## start PASSAGE GIVEN

Agreed. Calling Anthros Furries also serves to bring more people to a website or post as well since the word Furry carries more controversy, which is what people feed off of nowadays. Even if it's still confusing and overused to call everything Furry.


----------



## TokoDoggo (Jul 19, 2021)

Blood_Shift said:


> Agreed. Calling Anthros Furries also serves to bring more people to a website or post as well since the word Furry carries more controversy, which is what people feed off of nowadays. Even if it's still confusing and overused to call everything Furry.


I feel like a lot of people outside of the fandom- mostly the assholes who decided to poke fun at the community to compensate for their own lack of acceptance  and individuality- are the ones that just lump anyone who likes animal cartoons or creates/draws animal characters into the "Furry" category. All the while trying their hardest to make the term an insult. I was always called a furry when showing ppl my anthro art- as an insult- way before I joined the fandom. And the people that said this were always the asshole non-creatives that were just looking to try to feel like they were better than others. People in the general public also like to turn everything into extremes when they label people. I've talked to people outside of both the fandom and art world about this subject. They seem to all believe the same thing about EVERYONE in the fandom: You're a furry if you draw anthro animals, like Zootopia, watch any animal anime, do the fursuit thing, and yiff. Because the general public is mostly dumb they just assume all of these things. If you do any of these things, you do ALL of these things  Also, most of them have no idea what the term anthro even means. Because when I used that term to describe my art they had no idea what I was talking about, lol.
But within the community, obviously Anthro is better understood. It's more about character structure/ physique. And like most of you have already stated, furry is just a broad term that can umbrella anthro.


----------



## Blood_Shift (Jul 19, 2021)

TokoDoggo said:


> I feel like a lot of people outside of the fandom- mostly the assholes who decided to poke fun at the community to compensate for their own lack of acceptance  and individuality- are the ones that just lump anyone who likes animal cartoons or creates/draws animal characters into the "Furry" category. All the while trying their hardest to make the term an insult. I was always called a furry when showing ppl my anthro art- as an insult- way before I joined the fandom. And the people that said this were always the asshole non-creatives that were just looking to try to feel like they were better than others. People in the general public also like to turn everything into extremes when they label people. I've talked to people outside of both the fandom and art world about this subject. They seem to all believe the same thing about EVERYONE in the fandom: You're a furry if you draw anthro animals, like Zootopia, watch any animal anime, do the fursuit thing, and yiff. Because the general public is mostly dumb they just assume all of these things. If you do any of these things, you do ALL of these things  Also, most of them have no idea what the term anthro even means. Because when I used that term to describe my art they had no idea what I was talking about, lol.
> But within the community, obviously Anthro is better understood. It's more about character structure/ physique. And like most of you have already stated, furry is just a broad term that can umbrella anthro.

## end PASSAGE GIVEN

**WRITTEN EXERCISE**
Condense the paragraph in the forum thread above that begins "I feel like a lot of people outside of the fandom" into a short bulleted list of its main points.

## start DATA ROWS

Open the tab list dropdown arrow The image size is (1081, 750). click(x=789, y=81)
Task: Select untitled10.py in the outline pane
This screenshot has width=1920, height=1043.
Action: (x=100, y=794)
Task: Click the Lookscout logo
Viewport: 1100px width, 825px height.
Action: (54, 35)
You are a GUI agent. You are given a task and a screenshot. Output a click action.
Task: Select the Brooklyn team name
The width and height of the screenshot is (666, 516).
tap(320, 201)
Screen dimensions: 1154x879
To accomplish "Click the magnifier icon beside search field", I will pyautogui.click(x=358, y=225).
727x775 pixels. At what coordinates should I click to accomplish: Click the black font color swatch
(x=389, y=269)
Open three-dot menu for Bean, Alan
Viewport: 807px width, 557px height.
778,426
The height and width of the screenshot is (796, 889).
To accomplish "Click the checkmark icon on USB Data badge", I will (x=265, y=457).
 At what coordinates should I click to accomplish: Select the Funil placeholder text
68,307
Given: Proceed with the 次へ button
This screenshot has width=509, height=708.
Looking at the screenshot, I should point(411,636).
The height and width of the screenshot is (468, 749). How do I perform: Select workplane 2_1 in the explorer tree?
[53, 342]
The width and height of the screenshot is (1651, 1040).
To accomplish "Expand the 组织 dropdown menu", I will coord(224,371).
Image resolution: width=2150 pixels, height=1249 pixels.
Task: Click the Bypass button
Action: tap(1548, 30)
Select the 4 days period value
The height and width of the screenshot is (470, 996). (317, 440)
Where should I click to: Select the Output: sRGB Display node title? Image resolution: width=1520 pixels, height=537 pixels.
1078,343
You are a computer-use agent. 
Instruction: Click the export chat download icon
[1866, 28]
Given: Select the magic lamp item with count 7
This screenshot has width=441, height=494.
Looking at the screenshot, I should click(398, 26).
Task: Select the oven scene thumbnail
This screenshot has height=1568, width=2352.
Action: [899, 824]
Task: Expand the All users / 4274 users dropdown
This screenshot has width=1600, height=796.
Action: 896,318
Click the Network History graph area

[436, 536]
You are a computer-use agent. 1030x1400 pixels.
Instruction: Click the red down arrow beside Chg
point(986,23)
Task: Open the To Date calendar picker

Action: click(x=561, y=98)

## end DATA ROWS

**THE SOLUTION**
- People outside the fandom, mostly those who mock the community, lump anyone who likes animal cartoons or draws animal characters into the "Furry" category and try to turn the term into an insult.
- The writer was called a furry as an insult when showing anthro art, long before joining the fandom. It was always non-creatives trying to feel better than others.
- The general public tends to label people in extremes.
- People the writer talked to outside both the fandom and the art world assume everyone in the fandom draws anthro animals, likes Zootopia, watches any animal anime, does fursuits, and yiffs. To them, doing any one of these means doing all of them.
- Most of them don't know what "anthro" means. When the writer used the word to describe the art, they had no idea what it referred to.